On pensait que les Français prendraient leur temps : force est de constater que, depuis les premiers émois des élus jusqu’au vote de la loi Copé-Zimmermann sur la parité homme-femme au sein des conseils d’administration, le sujet n’a pas laissé de marbre nos fleurons nationaux. Et les plus gros sont finalement ceux qui ont le plus vite réagi, les entreprises du CAC 40 affichant, à ce jour, les plus importants taux de féminisation par rapport à un panel plus élargi, selon l’étude Ethics & Boards, que nous publions par ailleurs.

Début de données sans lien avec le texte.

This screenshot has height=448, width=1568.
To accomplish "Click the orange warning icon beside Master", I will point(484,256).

La preuve que le vivier féminin ne demandait qu’à prendre du service, contrairement aux allégations de certains, persuadés que si les conseils français étaient très masculins, c’était surtout en raison d’un manque cruel de candidates du “deuxième sexe”.

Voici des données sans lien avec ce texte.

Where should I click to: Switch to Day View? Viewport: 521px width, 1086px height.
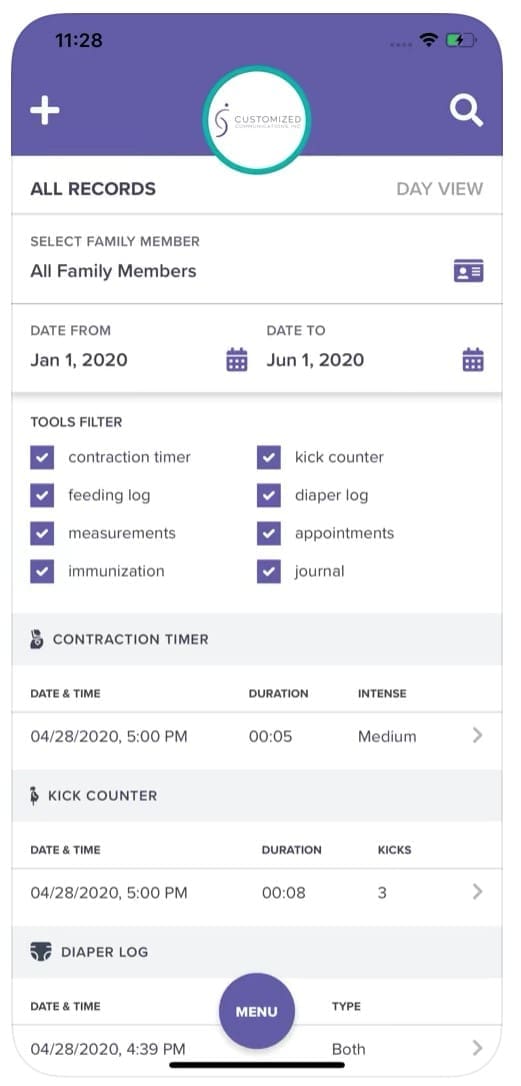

Mais ces statistiques, en apparence prometteuses pour un meilleur équilibre de ces instances hautement stratégiques, cachent, comme bien souvent, une réalité moins rose. Car ces nouveaux éléments féminins sont, pour l’essentiel, soit des représentants des salariés, soit des salariés actionnaires. Ils ont, certes, autant de pouvoir que tout autre et ce choix permet aussi d’aborder la question de la place de la femme dans l’entreprise. Cela étant, ces administratrices sont davantage sélectionnées pour leur qualité statutaire que professionnelle. Ce que l’on peut encore déplorer. A quand des instances dirigeantes où les femmes n’auront pas à démontrer qu’elles sont deux fois meilleures que les hommes pour pouvoir briguer les plus hauts postes ? En attendant, les modes de gouvernance sont en pleine révolution et les femmes ont tout à y gagner, elles qui monopolisent aujourd’hui les places de major à la sortie de toutes les grandes écoles. Les pays émergents l’ont bien compris qui nomment déjà à la tête de nombreuses entreprises des femmes dotées d’une extraordinaire pugnacité.

Par Pascale Besses-Boumard, rédactrice en chef à La Tribune.